## GOAL OF THE EXERCISE
Throughout the material below, tally the lines containing "agent" and give the total with no accompanying text.
○ ○ ○ ○ ○ ○ ○
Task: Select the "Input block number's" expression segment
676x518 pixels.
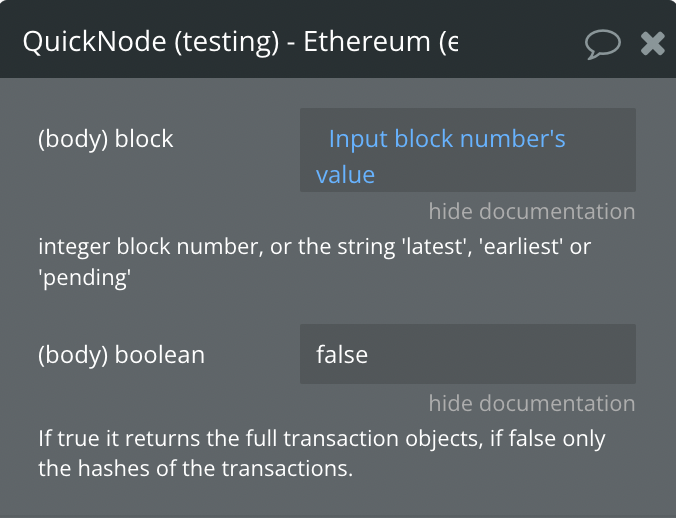Action: 447,139
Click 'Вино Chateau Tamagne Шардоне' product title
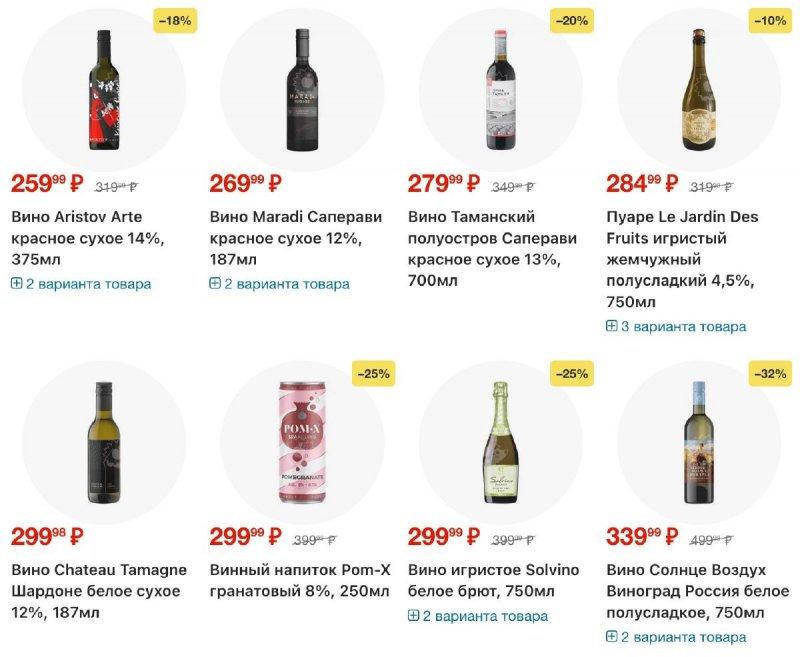The width and height of the screenshot is (800, 657). pos(99,580)
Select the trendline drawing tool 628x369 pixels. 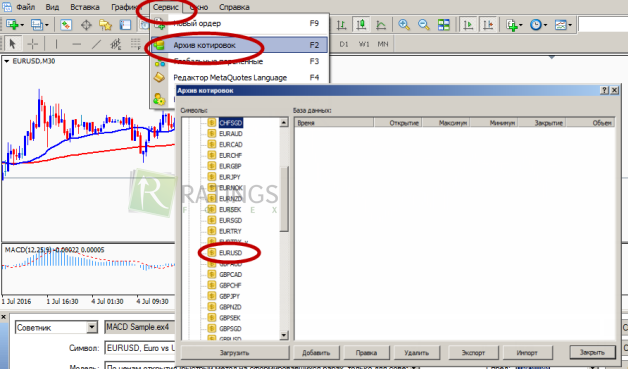96,44
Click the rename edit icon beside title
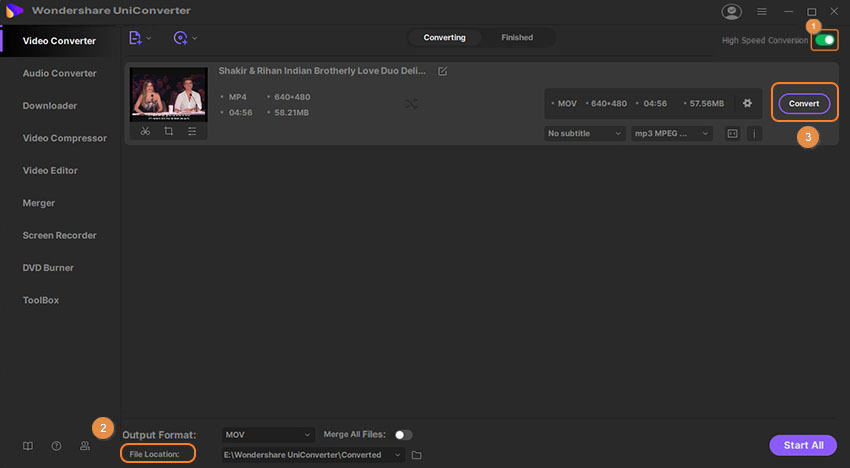Screen dimensions: 850x468 (443, 72)
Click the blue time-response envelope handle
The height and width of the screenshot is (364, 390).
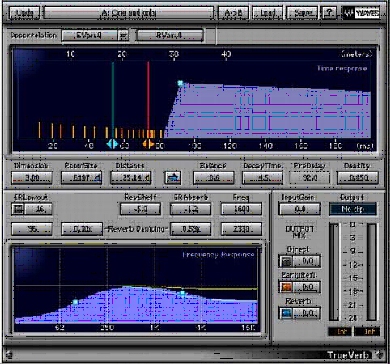point(180,83)
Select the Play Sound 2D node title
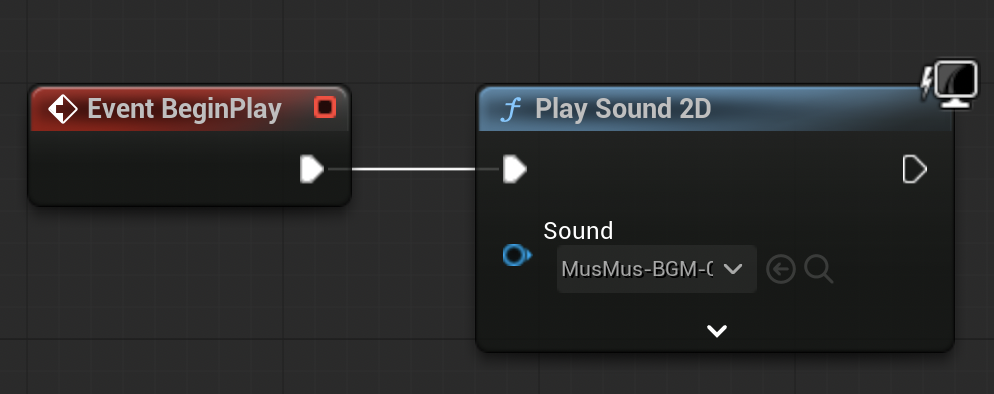 click(x=623, y=109)
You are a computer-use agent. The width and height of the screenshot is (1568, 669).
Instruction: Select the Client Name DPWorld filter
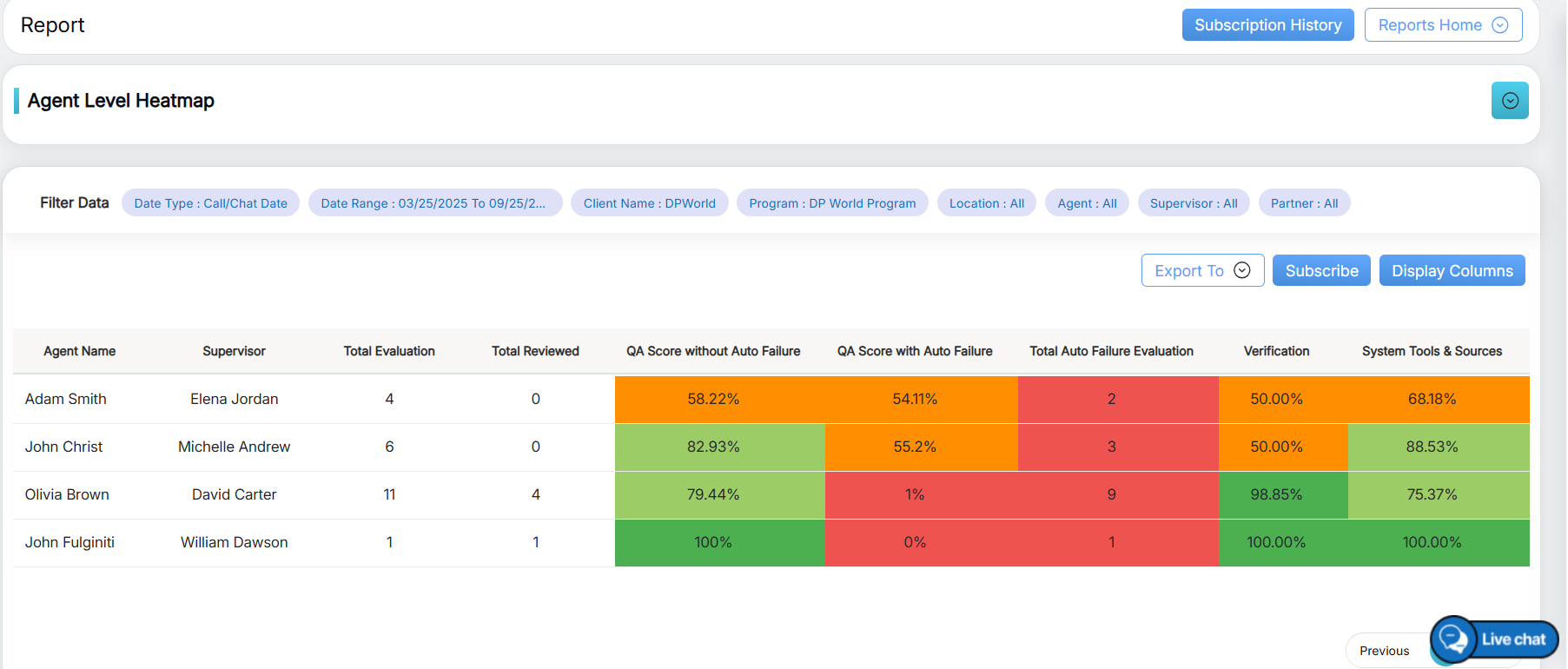click(x=649, y=203)
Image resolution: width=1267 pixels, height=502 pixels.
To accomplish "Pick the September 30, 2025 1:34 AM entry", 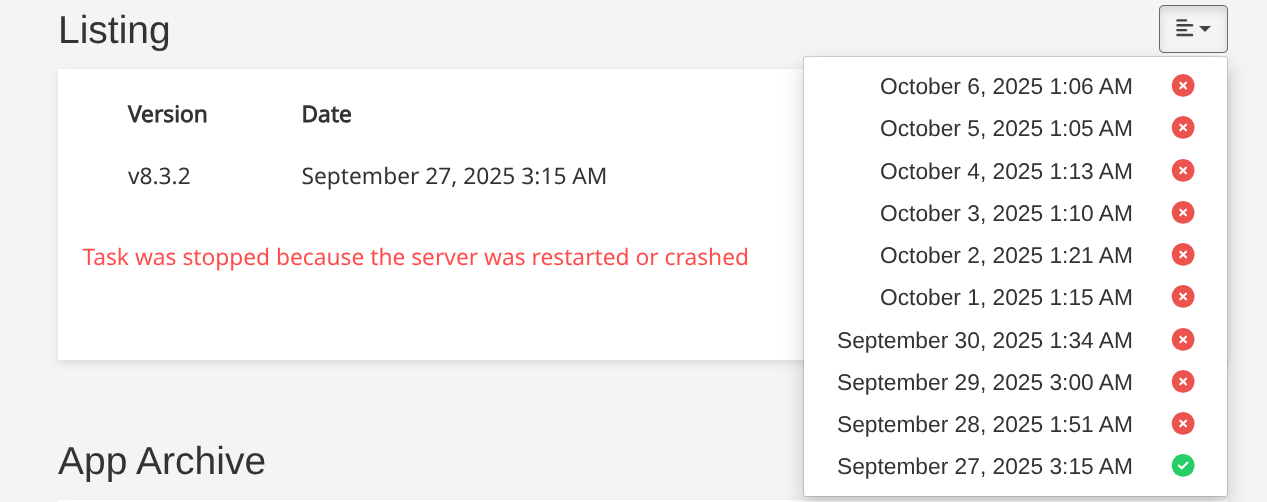I will tap(984, 341).
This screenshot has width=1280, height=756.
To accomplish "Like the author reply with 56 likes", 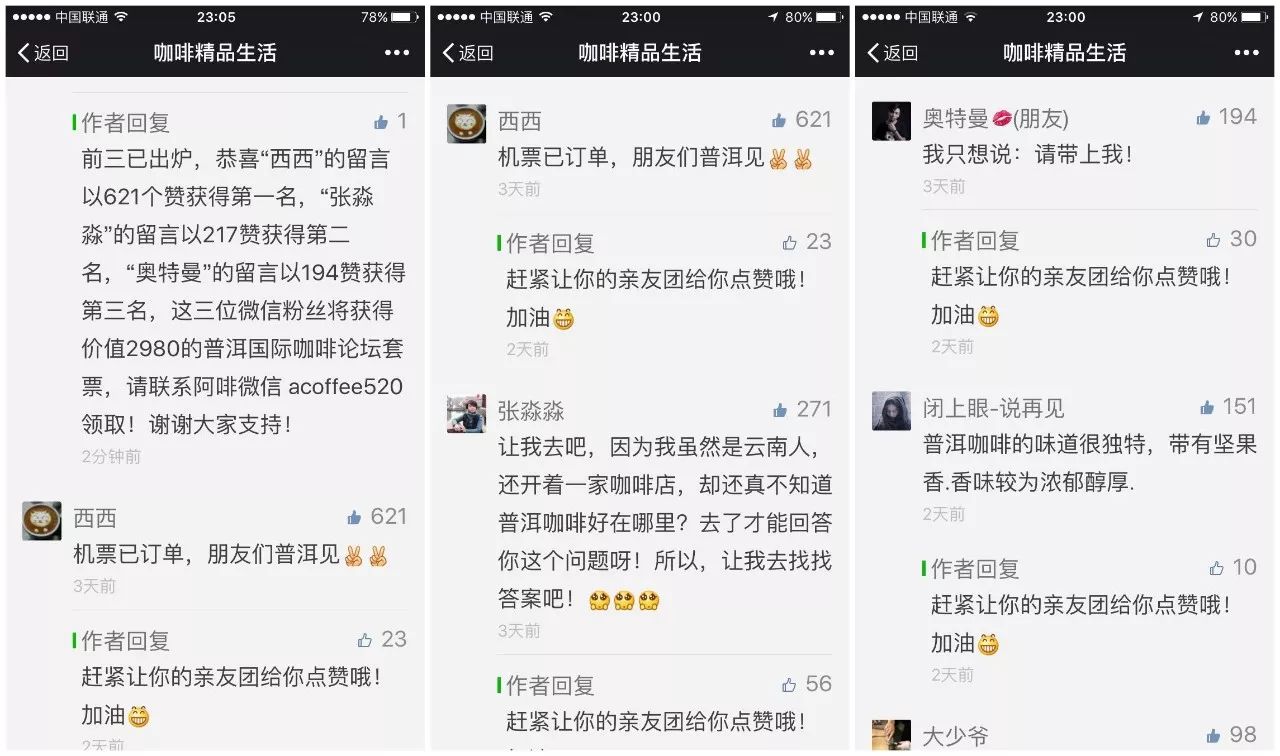I will (x=789, y=685).
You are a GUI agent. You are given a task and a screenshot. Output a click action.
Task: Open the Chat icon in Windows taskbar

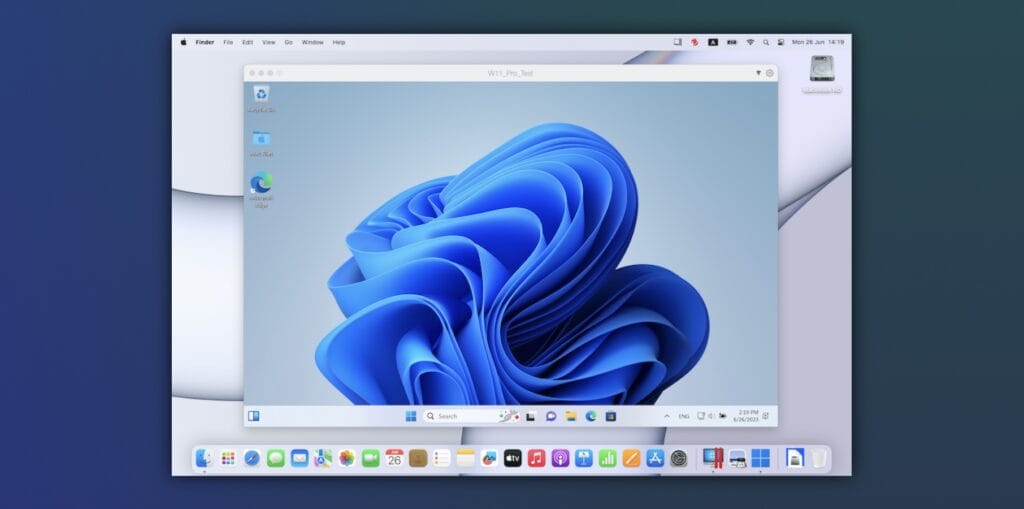(x=550, y=416)
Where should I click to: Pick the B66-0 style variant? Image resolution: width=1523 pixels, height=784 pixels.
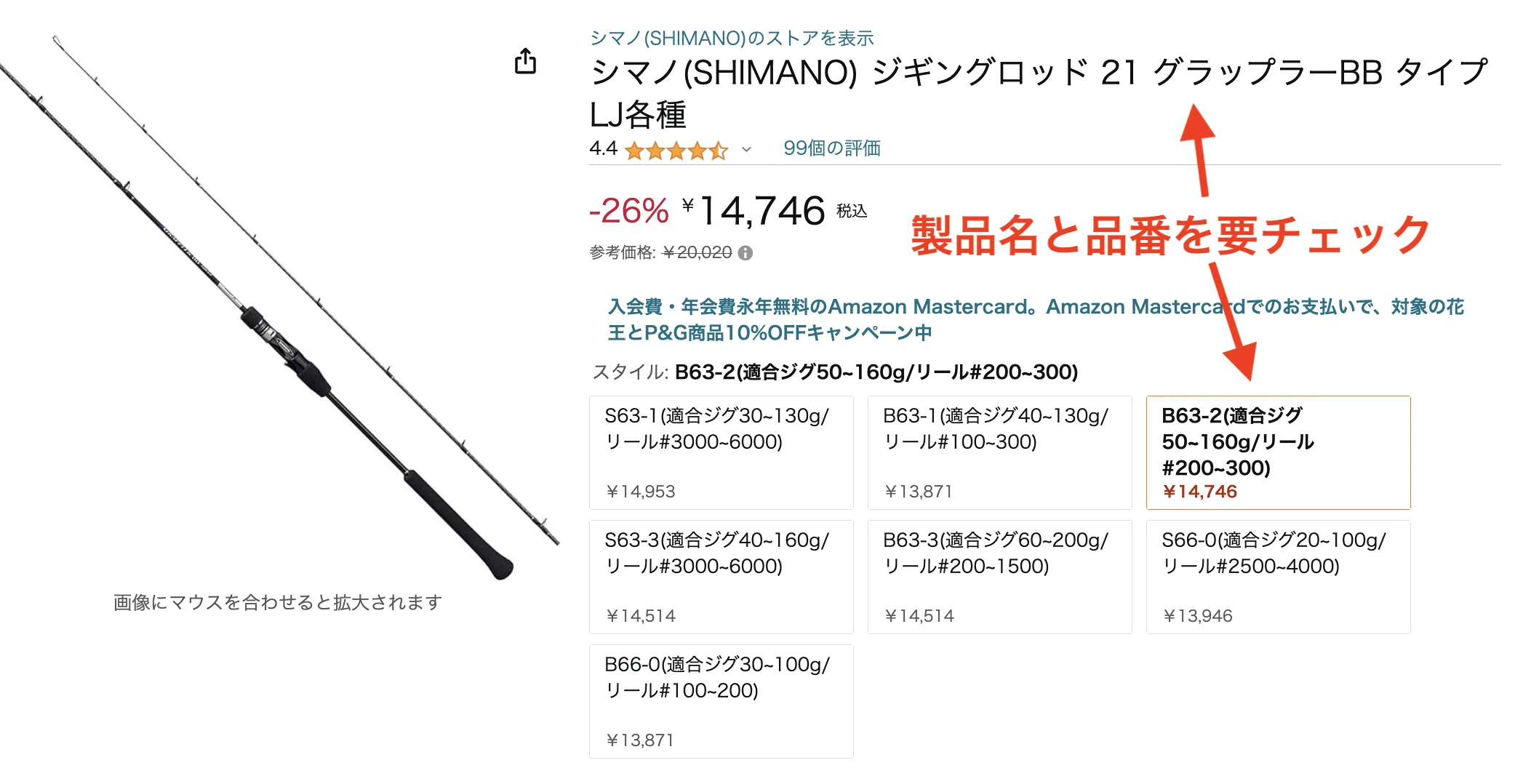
○ ○ ○ ○ ○ ○ ○
## RESPONSE TO THE TASK
2